▶ Stored records:
++++++++++++++++++++

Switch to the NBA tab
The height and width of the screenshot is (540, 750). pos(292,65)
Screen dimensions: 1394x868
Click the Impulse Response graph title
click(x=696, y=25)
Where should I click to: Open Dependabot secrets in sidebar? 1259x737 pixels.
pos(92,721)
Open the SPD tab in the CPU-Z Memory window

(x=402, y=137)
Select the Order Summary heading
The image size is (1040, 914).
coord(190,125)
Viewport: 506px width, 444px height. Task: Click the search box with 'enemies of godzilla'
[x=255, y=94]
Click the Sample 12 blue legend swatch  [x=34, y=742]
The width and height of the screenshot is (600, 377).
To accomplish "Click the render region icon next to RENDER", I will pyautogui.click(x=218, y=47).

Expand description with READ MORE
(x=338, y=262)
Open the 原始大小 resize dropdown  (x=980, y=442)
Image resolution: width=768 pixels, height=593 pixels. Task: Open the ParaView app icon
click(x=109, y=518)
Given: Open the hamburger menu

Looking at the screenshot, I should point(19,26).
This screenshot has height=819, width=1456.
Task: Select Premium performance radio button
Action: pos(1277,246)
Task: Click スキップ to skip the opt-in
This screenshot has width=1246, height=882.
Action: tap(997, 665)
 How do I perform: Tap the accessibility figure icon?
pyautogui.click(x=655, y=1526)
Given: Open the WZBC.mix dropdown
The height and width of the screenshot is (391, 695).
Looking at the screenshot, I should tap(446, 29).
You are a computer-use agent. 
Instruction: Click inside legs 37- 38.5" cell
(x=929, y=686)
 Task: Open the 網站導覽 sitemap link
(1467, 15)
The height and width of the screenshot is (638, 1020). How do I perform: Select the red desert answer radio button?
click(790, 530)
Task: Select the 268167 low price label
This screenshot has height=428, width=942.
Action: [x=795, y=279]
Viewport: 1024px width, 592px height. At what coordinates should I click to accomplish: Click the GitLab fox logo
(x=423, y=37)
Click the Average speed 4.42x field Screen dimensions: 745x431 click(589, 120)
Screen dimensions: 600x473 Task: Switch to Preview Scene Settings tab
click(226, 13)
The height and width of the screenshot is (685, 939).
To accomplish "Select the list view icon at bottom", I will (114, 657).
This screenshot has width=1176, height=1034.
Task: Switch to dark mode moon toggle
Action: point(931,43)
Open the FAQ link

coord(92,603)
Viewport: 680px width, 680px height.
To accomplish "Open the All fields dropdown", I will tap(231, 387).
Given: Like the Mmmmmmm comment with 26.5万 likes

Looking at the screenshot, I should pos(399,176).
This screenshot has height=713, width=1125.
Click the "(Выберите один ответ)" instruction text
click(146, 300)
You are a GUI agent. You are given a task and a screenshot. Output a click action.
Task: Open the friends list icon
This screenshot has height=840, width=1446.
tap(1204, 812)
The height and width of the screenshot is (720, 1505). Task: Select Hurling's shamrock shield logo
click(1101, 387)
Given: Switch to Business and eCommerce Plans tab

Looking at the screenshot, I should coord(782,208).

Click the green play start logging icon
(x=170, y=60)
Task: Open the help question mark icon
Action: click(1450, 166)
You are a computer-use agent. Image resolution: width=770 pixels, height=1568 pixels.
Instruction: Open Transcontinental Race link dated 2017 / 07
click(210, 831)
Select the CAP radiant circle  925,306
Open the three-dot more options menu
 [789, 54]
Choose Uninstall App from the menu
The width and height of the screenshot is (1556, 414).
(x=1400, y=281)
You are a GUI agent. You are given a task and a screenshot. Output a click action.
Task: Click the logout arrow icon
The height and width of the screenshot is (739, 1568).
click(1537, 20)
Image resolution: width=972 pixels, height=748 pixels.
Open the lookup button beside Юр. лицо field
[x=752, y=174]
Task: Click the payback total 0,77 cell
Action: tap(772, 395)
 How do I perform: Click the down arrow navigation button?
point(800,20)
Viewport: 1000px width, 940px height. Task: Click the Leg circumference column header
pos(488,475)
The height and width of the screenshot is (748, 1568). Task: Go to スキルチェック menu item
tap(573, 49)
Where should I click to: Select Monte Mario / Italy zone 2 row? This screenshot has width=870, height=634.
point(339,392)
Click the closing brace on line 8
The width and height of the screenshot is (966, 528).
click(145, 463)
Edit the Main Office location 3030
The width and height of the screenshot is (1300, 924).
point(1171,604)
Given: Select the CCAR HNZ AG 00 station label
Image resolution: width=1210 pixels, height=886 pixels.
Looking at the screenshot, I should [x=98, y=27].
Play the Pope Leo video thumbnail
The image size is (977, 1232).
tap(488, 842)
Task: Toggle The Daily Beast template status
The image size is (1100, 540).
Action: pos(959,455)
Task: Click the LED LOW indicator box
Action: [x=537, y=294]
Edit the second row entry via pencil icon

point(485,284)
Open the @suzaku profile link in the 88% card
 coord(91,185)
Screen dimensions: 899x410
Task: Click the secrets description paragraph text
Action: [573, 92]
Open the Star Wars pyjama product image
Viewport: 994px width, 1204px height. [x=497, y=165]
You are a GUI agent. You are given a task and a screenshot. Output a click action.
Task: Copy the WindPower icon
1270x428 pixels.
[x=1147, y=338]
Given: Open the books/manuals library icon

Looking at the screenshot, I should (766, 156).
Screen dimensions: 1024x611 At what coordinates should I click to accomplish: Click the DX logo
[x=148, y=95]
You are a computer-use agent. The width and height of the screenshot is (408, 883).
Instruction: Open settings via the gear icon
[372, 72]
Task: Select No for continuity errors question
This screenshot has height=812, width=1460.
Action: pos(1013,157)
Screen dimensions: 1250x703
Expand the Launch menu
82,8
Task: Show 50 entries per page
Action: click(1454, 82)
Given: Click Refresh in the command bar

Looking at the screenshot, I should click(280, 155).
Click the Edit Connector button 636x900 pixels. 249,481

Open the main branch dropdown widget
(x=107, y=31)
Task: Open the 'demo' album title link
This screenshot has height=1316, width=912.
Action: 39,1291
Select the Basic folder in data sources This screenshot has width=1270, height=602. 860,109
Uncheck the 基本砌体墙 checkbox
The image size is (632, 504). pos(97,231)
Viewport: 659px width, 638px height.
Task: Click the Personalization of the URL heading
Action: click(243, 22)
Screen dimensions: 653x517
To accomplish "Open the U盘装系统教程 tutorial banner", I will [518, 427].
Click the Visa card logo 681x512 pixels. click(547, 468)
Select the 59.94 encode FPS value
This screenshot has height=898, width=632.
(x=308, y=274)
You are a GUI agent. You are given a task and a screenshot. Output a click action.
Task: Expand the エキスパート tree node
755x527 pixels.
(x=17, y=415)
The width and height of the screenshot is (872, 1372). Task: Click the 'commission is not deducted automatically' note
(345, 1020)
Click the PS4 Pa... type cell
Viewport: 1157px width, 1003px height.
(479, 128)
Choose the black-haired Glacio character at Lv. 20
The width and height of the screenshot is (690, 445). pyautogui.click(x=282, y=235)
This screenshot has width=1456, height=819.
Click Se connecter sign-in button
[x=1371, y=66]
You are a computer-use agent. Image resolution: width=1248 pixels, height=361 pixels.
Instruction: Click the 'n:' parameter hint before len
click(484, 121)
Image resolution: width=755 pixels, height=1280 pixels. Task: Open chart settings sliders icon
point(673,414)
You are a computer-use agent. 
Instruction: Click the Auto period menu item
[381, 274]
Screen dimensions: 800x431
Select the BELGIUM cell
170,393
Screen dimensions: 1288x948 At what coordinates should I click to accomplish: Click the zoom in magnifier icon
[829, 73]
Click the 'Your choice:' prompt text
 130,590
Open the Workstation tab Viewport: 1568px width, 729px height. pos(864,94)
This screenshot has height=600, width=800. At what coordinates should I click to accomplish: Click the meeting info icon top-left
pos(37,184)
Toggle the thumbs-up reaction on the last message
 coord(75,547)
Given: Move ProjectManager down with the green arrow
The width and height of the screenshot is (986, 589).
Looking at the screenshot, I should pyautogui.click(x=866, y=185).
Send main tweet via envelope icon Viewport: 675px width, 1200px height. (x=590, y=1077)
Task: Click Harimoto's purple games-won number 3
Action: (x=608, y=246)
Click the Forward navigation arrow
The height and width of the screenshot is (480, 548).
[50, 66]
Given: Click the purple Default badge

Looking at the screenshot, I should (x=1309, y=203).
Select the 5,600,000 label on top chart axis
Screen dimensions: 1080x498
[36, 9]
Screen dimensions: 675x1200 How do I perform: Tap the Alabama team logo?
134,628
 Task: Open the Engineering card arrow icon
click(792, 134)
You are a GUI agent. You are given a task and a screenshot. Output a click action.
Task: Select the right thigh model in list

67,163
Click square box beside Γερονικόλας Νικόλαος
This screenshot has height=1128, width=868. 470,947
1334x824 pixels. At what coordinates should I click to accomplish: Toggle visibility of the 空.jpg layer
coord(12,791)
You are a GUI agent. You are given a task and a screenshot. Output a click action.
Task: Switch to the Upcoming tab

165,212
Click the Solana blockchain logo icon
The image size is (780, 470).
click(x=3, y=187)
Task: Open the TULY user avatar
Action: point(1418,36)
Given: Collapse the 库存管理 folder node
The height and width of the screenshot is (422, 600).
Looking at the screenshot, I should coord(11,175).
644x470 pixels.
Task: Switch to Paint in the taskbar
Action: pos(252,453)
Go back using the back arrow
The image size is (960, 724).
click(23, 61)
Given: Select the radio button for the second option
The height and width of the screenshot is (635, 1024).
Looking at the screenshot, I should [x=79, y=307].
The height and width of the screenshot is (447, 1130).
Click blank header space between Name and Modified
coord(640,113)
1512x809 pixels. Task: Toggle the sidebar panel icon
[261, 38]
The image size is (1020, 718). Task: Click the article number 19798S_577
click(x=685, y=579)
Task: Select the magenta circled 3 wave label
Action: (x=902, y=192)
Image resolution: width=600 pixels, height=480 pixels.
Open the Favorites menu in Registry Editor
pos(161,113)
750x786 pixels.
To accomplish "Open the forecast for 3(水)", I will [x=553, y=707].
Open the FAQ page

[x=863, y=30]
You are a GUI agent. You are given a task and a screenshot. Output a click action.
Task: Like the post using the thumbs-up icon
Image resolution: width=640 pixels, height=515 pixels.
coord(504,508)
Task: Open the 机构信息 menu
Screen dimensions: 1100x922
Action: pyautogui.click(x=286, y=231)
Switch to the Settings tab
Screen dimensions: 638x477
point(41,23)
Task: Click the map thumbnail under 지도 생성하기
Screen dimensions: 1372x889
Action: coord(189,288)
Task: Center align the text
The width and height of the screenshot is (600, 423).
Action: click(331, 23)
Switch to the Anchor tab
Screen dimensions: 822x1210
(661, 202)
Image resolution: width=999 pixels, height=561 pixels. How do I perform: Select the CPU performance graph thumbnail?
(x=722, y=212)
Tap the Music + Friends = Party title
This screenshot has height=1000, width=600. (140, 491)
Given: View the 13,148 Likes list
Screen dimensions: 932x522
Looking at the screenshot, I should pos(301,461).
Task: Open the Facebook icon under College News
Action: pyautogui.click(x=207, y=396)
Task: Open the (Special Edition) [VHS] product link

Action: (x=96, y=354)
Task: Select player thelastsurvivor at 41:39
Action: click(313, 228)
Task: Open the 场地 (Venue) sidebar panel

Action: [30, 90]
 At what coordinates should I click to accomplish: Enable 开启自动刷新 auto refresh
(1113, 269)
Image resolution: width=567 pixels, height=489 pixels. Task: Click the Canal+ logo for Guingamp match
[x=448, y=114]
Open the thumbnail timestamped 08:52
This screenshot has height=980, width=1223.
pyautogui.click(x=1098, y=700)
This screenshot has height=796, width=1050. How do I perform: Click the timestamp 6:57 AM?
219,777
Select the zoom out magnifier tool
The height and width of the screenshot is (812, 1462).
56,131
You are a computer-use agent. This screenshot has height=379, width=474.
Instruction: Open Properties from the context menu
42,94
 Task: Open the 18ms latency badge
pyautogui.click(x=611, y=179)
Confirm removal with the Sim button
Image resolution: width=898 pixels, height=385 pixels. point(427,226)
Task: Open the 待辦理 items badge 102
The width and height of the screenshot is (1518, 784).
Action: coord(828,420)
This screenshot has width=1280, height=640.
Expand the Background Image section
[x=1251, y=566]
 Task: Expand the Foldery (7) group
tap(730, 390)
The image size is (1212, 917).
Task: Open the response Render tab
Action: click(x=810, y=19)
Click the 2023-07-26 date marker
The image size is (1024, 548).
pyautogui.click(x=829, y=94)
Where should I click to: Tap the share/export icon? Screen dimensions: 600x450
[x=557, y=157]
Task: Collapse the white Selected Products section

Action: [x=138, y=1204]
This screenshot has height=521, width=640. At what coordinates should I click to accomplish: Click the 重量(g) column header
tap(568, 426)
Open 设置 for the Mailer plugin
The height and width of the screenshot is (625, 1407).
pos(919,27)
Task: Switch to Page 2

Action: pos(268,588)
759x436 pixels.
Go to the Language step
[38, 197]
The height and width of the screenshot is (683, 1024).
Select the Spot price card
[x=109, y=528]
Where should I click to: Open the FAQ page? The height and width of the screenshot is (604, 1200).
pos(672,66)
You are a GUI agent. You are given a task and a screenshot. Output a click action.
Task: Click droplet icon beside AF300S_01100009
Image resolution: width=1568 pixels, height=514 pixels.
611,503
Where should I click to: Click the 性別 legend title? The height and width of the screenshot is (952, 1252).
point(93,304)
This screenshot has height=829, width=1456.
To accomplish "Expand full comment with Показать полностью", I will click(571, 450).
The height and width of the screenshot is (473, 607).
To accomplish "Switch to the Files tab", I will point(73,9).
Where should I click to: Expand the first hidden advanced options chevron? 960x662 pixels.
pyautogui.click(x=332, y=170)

++++++++++++++++++++

Show every line of the records above that contains the word "using".

▶ ANSWER TO THIS PROBLEM:
Go back using the back arrow
Task: Like the post using the thumbs-up icon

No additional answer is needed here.